Edgar explose


Edgar lança un regard noir à son beau-fils. Il se demandait comment quelqu’un de si bien soigné, de si éloquent, et d’une manière générale, de si présentable, pouvait être un tel emmerdeur.

— Je crois que tu es au courant de l’affaire ?…

Beauchamp se pencha en avant et enleva d’une chiquenaude une poussière de son veston Gucci.

— Ouais, la campagne pour les pantys. Je crois qu’on peut faire une croix sur l’angle du Bicentenaire.

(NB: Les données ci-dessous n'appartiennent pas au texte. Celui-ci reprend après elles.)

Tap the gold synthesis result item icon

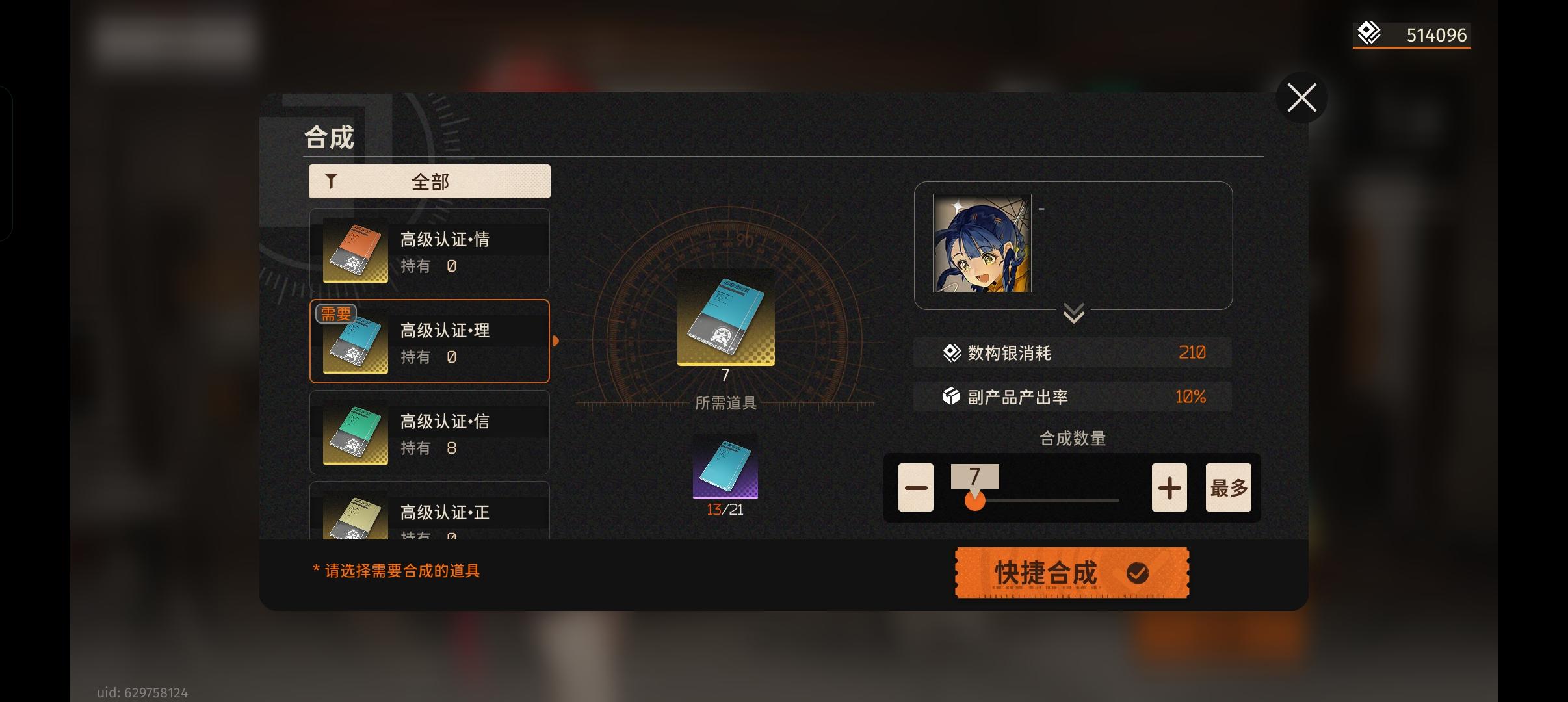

— Je parle de DeDe et tu le sais très bien !

— Ah bon ?

Edgar plissa les yeux. Son poing se resserra autour du cou d’un appeau en acajou que Frannie lui avait offert.

— Où étais-tu la nuit passée ?

Silence.

— Tout cela, reprit-il, ne m’amuse pas particulièrement. Ça ne m’enchante pas de me souvenir que ma propre fille m’a appelé cette nuit, en larmes…

— Franchement, je ne vois pas de quoi…

— Nom de Dieu ! Frannie a passé deux heures au téléphone avec DeDe pour essayer de la calmer. Et puis d’ailleurs, à quelle heure es-tu rentré ?

— Pourquoi est-ce que vous ne posez pas la question à DeDe ? Je suis sûr qu’elle l’a noté sur le registre !

Edgar pivota sur sa chaise pour faire face au mur. Il étudia une gravure de chasse et essaya de se calmer. Il articula lentement, calmement, conscient de la menace que suggérerait son ton :

— Pour la dernière fois, Beauchamp. Où étais-tu ?

La réponse fut adressée à l’arrière de sa tête.

— J’avais une réunion du comité au club.

— Quel club ?

— De l’Université. Pas la toute grande classe, mais…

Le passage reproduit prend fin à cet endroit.